## HOW TO COMPLETE THIS TASK
Word for word, repeat each record that follows.

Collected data
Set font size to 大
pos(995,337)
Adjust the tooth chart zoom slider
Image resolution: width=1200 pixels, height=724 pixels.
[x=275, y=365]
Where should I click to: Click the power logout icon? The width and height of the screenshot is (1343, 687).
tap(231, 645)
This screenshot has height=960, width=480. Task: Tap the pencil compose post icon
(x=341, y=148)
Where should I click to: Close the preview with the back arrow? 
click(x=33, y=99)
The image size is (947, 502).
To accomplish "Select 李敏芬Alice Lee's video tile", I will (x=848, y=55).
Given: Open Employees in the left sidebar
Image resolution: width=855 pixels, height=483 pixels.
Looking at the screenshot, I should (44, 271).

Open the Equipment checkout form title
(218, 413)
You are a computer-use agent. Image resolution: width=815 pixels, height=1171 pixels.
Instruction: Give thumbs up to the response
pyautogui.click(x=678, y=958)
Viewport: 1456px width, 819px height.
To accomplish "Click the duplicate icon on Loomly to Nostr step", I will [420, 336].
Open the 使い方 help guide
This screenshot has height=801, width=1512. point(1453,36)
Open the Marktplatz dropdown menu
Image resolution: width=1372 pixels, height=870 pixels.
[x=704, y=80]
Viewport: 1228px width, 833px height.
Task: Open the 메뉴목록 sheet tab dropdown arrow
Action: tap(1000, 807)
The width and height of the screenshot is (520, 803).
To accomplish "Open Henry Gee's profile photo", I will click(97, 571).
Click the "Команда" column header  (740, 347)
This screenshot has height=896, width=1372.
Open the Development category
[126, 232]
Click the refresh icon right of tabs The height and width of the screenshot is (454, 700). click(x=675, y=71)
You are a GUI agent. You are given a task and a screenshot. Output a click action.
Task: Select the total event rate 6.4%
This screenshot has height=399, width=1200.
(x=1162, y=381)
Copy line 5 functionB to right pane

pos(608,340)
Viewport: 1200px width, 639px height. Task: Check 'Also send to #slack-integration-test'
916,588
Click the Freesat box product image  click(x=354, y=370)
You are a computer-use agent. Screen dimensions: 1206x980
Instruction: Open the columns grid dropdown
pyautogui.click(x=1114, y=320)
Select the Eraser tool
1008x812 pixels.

## ANSWER TO THIS PROBLEM
Set font size to 大
pos(995,337)
Adjust the tooth chart zoom slider
Image resolution: width=1200 pixels, height=724 pixels.
[x=275, y=365]
Where should I click to: Click the power logout icon? The width and height of the screenshot is (1343, 687).
tap(231, 645)
This screenshot has height=960, width=480. Task: Tap the pencil compose post icon
(x=341, y=148)
Where should I click to: Close the preview with the back arrow? 
click(x=33, y=99)
The image size is (947, 502).
To accomplish "Select 李敏芬Alice Lee's video tile", I will (x=848, y=55).
Given: Open Employees in the left sidebar
Image resolution: width=855 pixels, height=483 pixels.
Looking at the screenshot, I should (44, 271).

Open the Equipment checkout form title
(218, 413)
You are a computer-use agent. Image resolution: width=815 pixels, height=1171 pixels.
Instruction: Give thumbs up to the response
pyautogui.click(x=678, y=958)
Viewport: 1456px width, 819px height.
To accomplish "Click the duplicate icon on Loomly to Nostr step", I will [420, 336].
Open the 使い方 help guide
This screenshot has height=801, width=1512. point(1453,36)
Open the Marktplatz dropdown menu
Image resolution: width=1372 pixels, height=870 pixels.
[x=704, y=80]
Viewport: 1228px width, 833px height.
Task: Open the 메뉴목록 sheet tab dropdown arrow
Action: tap(1000, 807)
The width and height of the screenshot is (520, 803).
To accomplish "Open Henry Gee's profile photo", I will click(97, 571).
Click the "Команда" column header  (740, 347)
This screenshot has height=896, width=1372.
Open the Development category
[126, 232]
Click the refresh icon right of tabs The height and width of the screenshot is (454, 700). click(x=675, y=71)
You are a GUI agent. You are given a task and a screenshot. Output a click action.
Task: Select the total event rate 6.4%
This screenshot has height=399, width=1200.
(x=1162, y=381)
Copy line 5 functionB to right pane

pos(608,340)
Viewport: 1200px width, 639px height. Task: Check 'Also send to #slack-integration-test'
916,588
Click the Freesat box product image  click(x=354, y=370)
You are a computer-use agent. Screen dimensions: 1206x980
Instruction: Open the columns grid dropdown
pyautogui.click(x=1114, y=320)
Select the Eraser tool
1008x812 pixels.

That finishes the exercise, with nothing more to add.